== Brief ==
When you find the word "will" in a line of the entries, please copy the whole line.

== Data for this task ==

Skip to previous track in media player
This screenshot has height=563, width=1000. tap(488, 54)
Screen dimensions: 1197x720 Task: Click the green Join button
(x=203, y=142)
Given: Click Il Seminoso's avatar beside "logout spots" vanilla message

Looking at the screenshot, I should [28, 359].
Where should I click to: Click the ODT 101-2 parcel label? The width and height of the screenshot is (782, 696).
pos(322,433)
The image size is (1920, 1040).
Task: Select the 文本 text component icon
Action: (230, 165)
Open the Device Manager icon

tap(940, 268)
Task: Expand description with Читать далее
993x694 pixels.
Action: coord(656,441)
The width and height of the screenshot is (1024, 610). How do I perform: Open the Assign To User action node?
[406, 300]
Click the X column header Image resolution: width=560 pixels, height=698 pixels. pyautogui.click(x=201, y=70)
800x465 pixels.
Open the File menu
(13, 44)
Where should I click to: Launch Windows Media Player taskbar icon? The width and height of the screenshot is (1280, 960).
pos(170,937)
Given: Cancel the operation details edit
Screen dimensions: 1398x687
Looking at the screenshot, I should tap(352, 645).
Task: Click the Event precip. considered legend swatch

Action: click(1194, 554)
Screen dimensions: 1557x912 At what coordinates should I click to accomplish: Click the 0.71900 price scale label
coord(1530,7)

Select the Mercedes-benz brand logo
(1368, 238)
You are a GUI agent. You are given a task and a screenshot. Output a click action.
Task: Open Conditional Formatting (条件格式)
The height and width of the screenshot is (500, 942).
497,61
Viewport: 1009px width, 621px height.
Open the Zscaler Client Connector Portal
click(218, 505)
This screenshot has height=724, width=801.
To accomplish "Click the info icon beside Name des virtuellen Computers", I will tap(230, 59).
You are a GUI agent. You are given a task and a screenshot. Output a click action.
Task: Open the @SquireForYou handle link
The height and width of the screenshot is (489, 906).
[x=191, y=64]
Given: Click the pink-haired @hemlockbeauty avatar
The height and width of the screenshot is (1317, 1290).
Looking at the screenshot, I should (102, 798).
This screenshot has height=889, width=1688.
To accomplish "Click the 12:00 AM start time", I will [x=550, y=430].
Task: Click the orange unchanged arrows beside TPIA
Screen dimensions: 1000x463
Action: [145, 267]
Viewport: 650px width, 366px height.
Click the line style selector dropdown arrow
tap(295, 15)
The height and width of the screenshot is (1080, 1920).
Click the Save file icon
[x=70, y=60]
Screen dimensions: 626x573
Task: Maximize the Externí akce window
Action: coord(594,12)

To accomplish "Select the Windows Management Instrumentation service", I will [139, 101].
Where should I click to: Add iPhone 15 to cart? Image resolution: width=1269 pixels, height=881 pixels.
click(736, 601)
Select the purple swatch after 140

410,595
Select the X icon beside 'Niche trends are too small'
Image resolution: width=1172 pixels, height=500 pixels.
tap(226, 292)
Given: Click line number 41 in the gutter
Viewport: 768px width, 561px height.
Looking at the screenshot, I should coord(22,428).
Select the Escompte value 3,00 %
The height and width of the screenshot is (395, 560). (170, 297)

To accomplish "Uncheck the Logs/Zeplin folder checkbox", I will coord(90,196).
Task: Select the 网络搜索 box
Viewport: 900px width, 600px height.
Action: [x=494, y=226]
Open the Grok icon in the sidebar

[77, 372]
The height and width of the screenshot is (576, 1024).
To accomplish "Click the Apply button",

== Result of the exercise ==
To accomplish "Click the info icon beside Name des virtuellen Computers", I will tap(230, 59).
To accomplish "Click the 12:00 AM start time", I will [x=550, y=430].
To accomplish "Select the Windows Management Instrumentation service", I will [139, 101].
To accomplish "Uncheck the Logs/Zeplin folder checkbox", I will coord(90,196).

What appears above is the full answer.